§ **Exercise goal**: Rewrite every line of the material below, including the requests, but add 63 to each coordinate in the answers. Leave out the pictures.

§ **Information shown**:
--------------------
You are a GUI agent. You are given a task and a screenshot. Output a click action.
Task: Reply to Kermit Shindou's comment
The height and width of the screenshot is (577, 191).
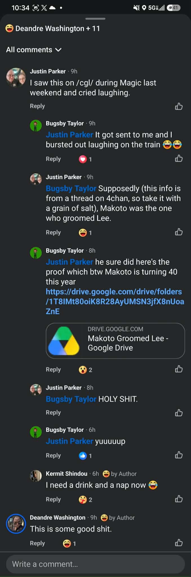(x=53, y=499)
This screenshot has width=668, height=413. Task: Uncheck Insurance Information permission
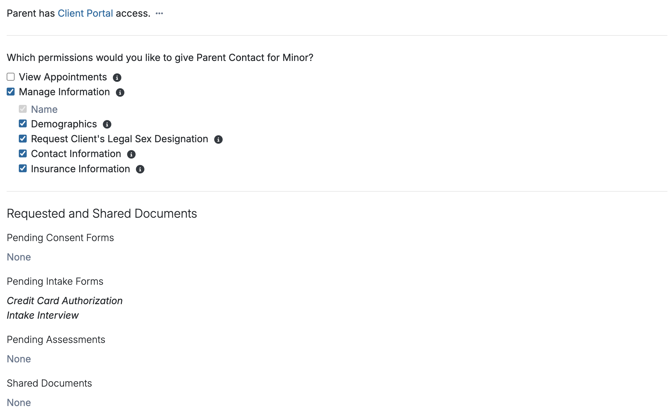click(x=23, y=169)
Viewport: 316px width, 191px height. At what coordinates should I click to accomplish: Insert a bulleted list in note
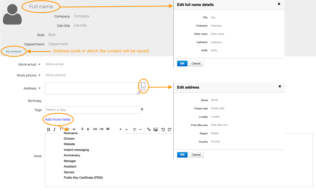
--------------------
§ **Solution to this task**:
You are a GUI agent. You are given a task and a screenshot. Output a click action.
Task: Reply to Kermit Shindou's comment
The height and width of the screenshot is (577, 191).
(x=116, y=562)
This screenshot has width=668, height=413. Task: Uncheck Insurance Information permission
click(x=86, y=232)
Viewport: 316px width, 191px height. At what coordinates should I click to accomplish: Insert a bulleted list in note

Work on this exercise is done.